MetLife Inc., the largest U.S. life insurer, announced its first stock buybacks since 2008 as Chief Executive Officer Steven Kandarian seeks to reward investors. The shares gained in early trading.

The insurer will repurchase as much as $1 billion of common stock utilizing existing authorizations from the board of directors, New York-based MetLife said today in a statement.

Kandarian, 62, had previously refrained from buybacks at MetLife while preparing for the prospect of increased oversight from U.S. regulators. The insurer is in the final stage of consideration to be designated systemically important, a finding that would subject the firm to increased scrutiny from the Federal Reserve.

“Our philosophy is that excess capital belongs to our shareholders,” Kandarian said in the statement. “The challenge is to strike the right balance between adherence to our philosophy and recognition that MetLife’s required capital levels remain unknown.”

Last month, Kandarian said MetLife would “take a conservative approach to capital management” until there is clarity on how the insurer will be regulated. He had previously said the company favored dividends over buybacks because the outlays are smaller.

MetLife climbed 2 percent to $55.73 in early trading at 8 a.m. in New York. The shares have advanced 1.4 percent this year in New York through yesterday, while smaller rival Prudential Financial Inc. has dropped 3 percent. Prudential, based in Newark, New Jersey, has already been designated a non-bank systemically important financial institution, or SIFI.

Awaiting Fed

“We anticipated that the non-bank SIFI capital rules would be known by now, but recent statements by the Federal Reserve suggest that we may not see draft rules until 2015,” Kandarian said in the statement. “Meanwhile, our capital continues to grow.”

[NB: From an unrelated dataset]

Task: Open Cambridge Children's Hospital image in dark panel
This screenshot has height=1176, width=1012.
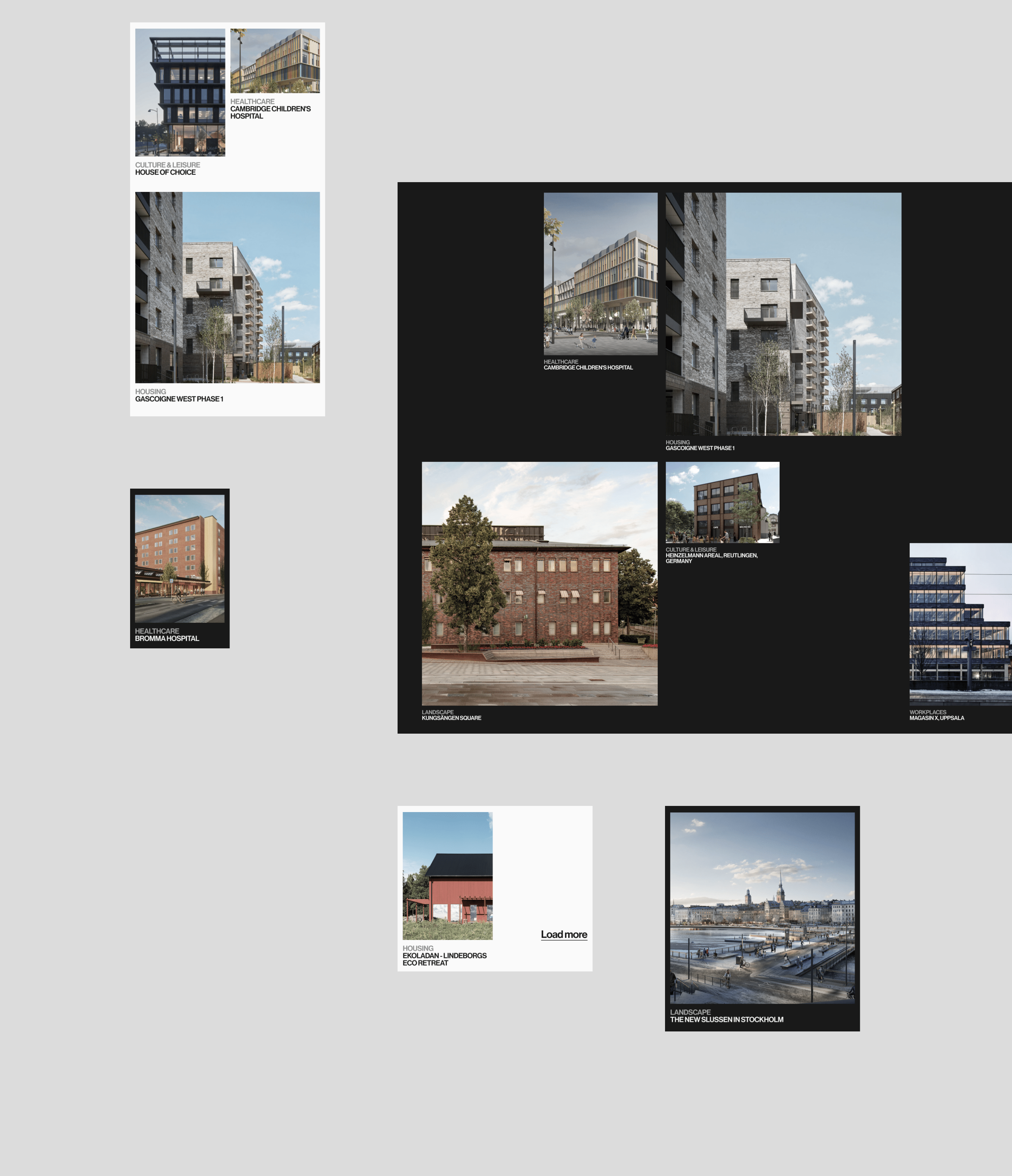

Kandarian cited the upcoming conversion into common stock of the last tranche of equity units issued in connection with the 2010 purchase of American Life Insurance Co. The exchange will raise $1 billion, he said. A prior conversion diluted common shareholders, and was cited by the company last year as limiting growth in earnings per share.

While avoiding buybacks, MetLife last year increased its dividend for the first time since 2007 and purchased Chilean pension provider AFP Provida SA for about $2 billion.

Liquidity, Leverage

The Fed could impose stricter capital, leverage and liquidity requirements on SIFIs, and demand stress testing for crisis scenarios, though the central bank hasn’t yet described how it may adapt regulations for insurers that get the tag. American International Group Inc. and General Electric Co.’s finance unit have also been deemed non-bank SIFIs.

The U.S. Senate approved a bill last week to give regulators more flexibility in how they apply capital standards to insurers. To become law, the bill would need to be approved by the House of Representatives and signed by President Barack Obama.

MetLife is scheduled to hold an investor conference today beginning at 8:45 a.m. New York time.